Pages


Judul           : Segenggam Cinta dari Moskwa, Catatan Perjalanan Di Rusia
Penulis         : M. Aji Surya
 Penerbit      : Penerbit Buku Kompas
Tahun terbit : 2012
Halaman      : XXIV+248


Buku ini merupakan buku pertama M. Aji Surya yang saya baca, karena beliau ternyata  telah menulis beberapa buku tentang Geliat Islam DI Rusia : Catatan Diplomat Indonesia, Vodka, Cinta, dan Bunga (VCB); Moskwa-Petersburg-Vladivostok (MPV); Seruling Diplomat (SD); dan Panduan Hemat Keliling Rusia . Buku yang terdapat prolog dari Mahfud MD ini merupakan kumpulan tulisan penulis yang dimuat  oleh Rakyat Merdeka On Line (rmol.co) pada kolom From Moscow With Love seri 1-35. Pada cerita pertama dibuka dengan cerita Masjid Jam’ul Muslimin atau sering dikenal dengan the Blue Mosque  karena kubah dan “gerbang”-nya yang berwarna biru nan cantik (hal.1). Masjid ini sangat akrab dengan Ir. Soekarno, karena berkat beliau, masjid yang saat itu beralih fungsi menjadi gudang pasca-Revolusi Bolshevic dapat digunakan lagi sebagai tempat ibadah bagi masyarakat Leningard yang sekarang berubah nama menjadi St Petersburg. Sungguh sebuah ‘berkah’ yang luar biasa bagi muslim St Petersburg kala itu. 

***

Cerita lainnya pun tak kalah menarik, kali ini sang penulis bercerita tentang WNI yang “terpaksa” pindah kewarganegaraan menjadi Warga Negara Uni Soviet/Rusia, beliau adalah Prof. Soedaryanto, seorang ekonom. Pada tahun 1964, ketika beliau baru saja lulus dari Fakultas Ekonomi Universitas Diponegoro Semarang, beliau mendapatkan tawaran beasiswa untuk kuliah ekonomi di salah satu universitas terkemuka di Uni Soviet. Kala itu merupakan masa kejayaan  hubungan bilateral Indonesia-Rusia sehingga banyak tawaran beasiswa yang datang dari negeri beruang merah tersebut, hal tersebut terjadi karena Presiden Soekarno membawa perahu Indonesia sedikit “miring ke kiri” dalam suasana perang dingin yang membagi dunia menjadi dua bagian, Pro Komunis disatu sisi dan Pro Liberalis disisi lainnya. Prof. Soedaryanto muda menyambut dengan bahagia tawaran tersebut, di sana pun ia belajar tentang ilmu pengetahuan koperasi. Belajar disana pun bukannya tanpa halangan, ia harus kuat terpaan hujan salju yang lebat, menyantap makanan yang terkadang tak cocok dengan lidahnya, hingga harus tekun mempelajari bahasa Rusia dan tulisan Cyrillic yang bentuknya seperti cacing kepanasan (hal. 14). Semua itu ia lewati dengan gigih hingga sekarang ia pun sukses disana. Namun, ujian sebenarnya bukanlah itu. Ketika pergolakan Partai Komunis Indonesia melanda Tanah Air dan berakhir dengan kegagalan, ia mendapat panggilan untuk pulang. Ia tak menggubrisnya karena sekolahnya baru setengah jalan. Ia hanya ingin pulang dengan membawa ijazah dan ilmu pengetahuan. Dengan ilmu, maka Soedaryanto muda yakin akan bisa mengabdi kepada mengabdi kepada negeri pertiwi lebih baik lagi.

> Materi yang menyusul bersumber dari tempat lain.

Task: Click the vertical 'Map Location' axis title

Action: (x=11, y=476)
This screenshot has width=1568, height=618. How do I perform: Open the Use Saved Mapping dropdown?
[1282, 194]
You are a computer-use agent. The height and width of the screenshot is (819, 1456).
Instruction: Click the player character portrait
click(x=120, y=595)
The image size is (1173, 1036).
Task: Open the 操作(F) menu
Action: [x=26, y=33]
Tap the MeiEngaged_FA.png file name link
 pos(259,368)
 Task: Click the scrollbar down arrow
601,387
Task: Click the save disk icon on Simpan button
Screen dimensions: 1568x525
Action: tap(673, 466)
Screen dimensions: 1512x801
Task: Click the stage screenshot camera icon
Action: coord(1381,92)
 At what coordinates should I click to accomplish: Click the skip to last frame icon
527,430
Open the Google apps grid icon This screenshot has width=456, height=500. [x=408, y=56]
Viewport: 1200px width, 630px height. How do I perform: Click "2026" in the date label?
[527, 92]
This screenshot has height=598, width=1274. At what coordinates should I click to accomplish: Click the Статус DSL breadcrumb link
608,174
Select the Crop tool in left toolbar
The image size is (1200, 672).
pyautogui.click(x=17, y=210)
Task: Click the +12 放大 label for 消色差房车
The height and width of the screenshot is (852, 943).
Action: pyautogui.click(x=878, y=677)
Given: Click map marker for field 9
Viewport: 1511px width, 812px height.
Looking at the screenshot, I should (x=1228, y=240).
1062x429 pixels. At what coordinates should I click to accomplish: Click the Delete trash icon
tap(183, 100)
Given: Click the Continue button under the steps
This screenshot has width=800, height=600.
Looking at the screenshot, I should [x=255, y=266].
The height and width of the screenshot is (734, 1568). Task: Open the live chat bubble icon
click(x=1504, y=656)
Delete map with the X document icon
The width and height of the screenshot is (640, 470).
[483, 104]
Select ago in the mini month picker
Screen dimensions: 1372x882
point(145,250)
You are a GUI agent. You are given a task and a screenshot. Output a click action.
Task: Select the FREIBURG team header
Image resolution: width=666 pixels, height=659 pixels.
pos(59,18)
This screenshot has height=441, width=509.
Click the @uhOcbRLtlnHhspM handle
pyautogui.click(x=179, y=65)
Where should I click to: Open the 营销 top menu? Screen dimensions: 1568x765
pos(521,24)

Sayang, kengototan pria santun ini direspon secara negatif. Sebuah surat resmi datang di tahun 1966, memberitahukan pencabutan paspornya. Jadilah Soedaryanto seorang tanpa kewarganegaraan (stateless). Seperti layang-layang yang sengaja diputus talinya, tidak tahu akan kemana.   Yang paling berat adalah berhentinya hubungan dengan sanak saudaranya di Indonesia. Sebuah keadaan yang gelap gulita. Hingga pada suatu waktu, Rektor universitasnya hadir bak dewa penyelamat. Dengan kepeduliannya yang tinggi, Pria Jawa tersebut dibantu untuk mengurus administrasi hingga ia mendapatkan status baru: warga Negara Uni Soviet! (hal. 16). 

Lapangan Merah, Moscow
Dengan status barunya itu, tak lantas membuat beliau menjadi lupa dan sakit hati terhadap Indonesia. Baginya, cinta terhadap Indonesia adalah cinta mati, yang tidak berkaitan dengan kewarganegaraan. Saat ini ia menjadi seorang ekonom yang mengajak para investor Rusia untuk menanamkan modalnya di Indonesia. Dibidang akademis, ia selalu saja mengajak universitas di Rusia untuk bersinergi dengan univeritas di Indonesia (hal. 19). Beliaupun berucap: Ya lublu Indonesiyu (Cintaku masih tertambat padamu, Indonesiaku). Hebat!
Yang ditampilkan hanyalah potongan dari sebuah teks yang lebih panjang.